I tried with both proprietary fglrx and open-source radeon with same problem, tried to recompile mesa, nothing seems to work. I'm rather sure that I missed something trivial, but can't figure out what. I would appreciate some hints  :Smile: 

----------

## BillWho

fafner2000,

Hardware acceleration requires x11-drivers/ati-drivers. Setting VIDEO_CARDS="fglrx" and emerge -av $(qlist -IC x11-drivers)  should do it.

Kernel modifications are also required depending on the driver. Further info can be found at http://www.gentoo.org/doc/en/ati-faq.xml.

----------

## fafner2000

Apparently, installing the proprietary fgrlx allows to select it for OpenGL, somehow I must have missed it. However, it still doesn't work. Without a xorg.conf file, it just doesn't work. X seems to believe the driver is called "ati", so I ran aticonfig to create a supposedly working configuration file. With it, I suppose that X loads the correct driver because I end up with a black-screen-of-death freeze. By "freeze" I really mean "freeze" : the computer is completely locked up with ctrl+alt+Fn not working, frozen keyboard lights, and no network contact. Of course, after reboot /var/log/xorg.log.0 doesn't exist (might be too easy).

I did some searches on black screens, but the nearest I found was this thread where the video card was actually a Nvidia instead of an ATI. Might hint that my video card isn't supported, but being a 7850 I think it is well in the 5000+ officially supported by fgrlx.

Something tells me I won't have 3D acceleration the evening either  :Razz: 

----------

## fafner2000

Small update.

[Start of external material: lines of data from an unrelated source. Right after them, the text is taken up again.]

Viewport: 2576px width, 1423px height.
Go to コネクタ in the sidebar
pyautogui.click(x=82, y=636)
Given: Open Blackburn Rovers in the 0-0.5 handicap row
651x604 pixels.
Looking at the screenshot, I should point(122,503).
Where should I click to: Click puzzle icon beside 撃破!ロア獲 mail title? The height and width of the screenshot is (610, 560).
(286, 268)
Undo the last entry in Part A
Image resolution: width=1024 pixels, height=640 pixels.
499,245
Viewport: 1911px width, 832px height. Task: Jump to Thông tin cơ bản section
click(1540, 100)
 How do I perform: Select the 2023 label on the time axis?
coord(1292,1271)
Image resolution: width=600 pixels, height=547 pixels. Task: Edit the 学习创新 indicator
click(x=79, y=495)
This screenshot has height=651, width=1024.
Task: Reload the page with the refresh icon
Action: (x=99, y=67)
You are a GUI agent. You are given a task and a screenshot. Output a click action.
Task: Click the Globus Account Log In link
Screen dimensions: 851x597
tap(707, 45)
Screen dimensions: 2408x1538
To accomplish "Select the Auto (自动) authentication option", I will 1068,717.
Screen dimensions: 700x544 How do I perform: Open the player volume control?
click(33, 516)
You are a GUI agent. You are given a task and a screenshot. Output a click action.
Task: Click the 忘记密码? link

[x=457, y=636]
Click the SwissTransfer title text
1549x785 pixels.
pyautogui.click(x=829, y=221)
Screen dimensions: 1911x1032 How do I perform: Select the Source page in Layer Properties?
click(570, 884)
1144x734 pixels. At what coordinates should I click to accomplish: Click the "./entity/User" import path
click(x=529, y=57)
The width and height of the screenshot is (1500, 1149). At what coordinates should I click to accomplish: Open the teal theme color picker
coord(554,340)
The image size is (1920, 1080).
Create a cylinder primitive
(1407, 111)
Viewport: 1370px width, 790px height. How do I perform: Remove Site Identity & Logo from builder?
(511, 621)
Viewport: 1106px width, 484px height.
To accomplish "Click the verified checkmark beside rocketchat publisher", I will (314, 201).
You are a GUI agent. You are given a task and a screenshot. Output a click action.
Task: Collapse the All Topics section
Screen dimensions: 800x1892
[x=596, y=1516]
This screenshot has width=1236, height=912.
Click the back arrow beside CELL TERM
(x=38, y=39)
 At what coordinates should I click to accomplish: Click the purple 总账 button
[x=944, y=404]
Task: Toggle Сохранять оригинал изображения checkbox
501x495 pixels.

I found how to solve the problem, in case it can help someone.

First I installed the latest driver for ATI (13.1) . This however wasn't enough, because the rendering was bogus at best (glxgears reported 3500 FPS but didn't actually update the window, I had to move a window above it to get something that could remotely look like some kind of animation). Finally the problem was an option in KDE that specified XRender of OpenGL as the compositing type. I have no idea why it suddenly changed (or why it didn't cause troubles before in case it never change). Here is the magical incantation: start "System Settings", then click on "Desktop Effects", then the "Advanced" tab, and make sure that "Compositing type" is set to OpenGL. This made the trick for me, 3D acceleration is now perfect.

I can't believe I lost almost 2 months with that stupid option  :Embarassed: 

----------

## s4e8

3D support for AMD 7xxx aka S.Islands still be in progress.

http://xorg.freedesktop.org/wiki/RadeonFeature

The mesa driver for 7xxx called si or radeonsi.

----------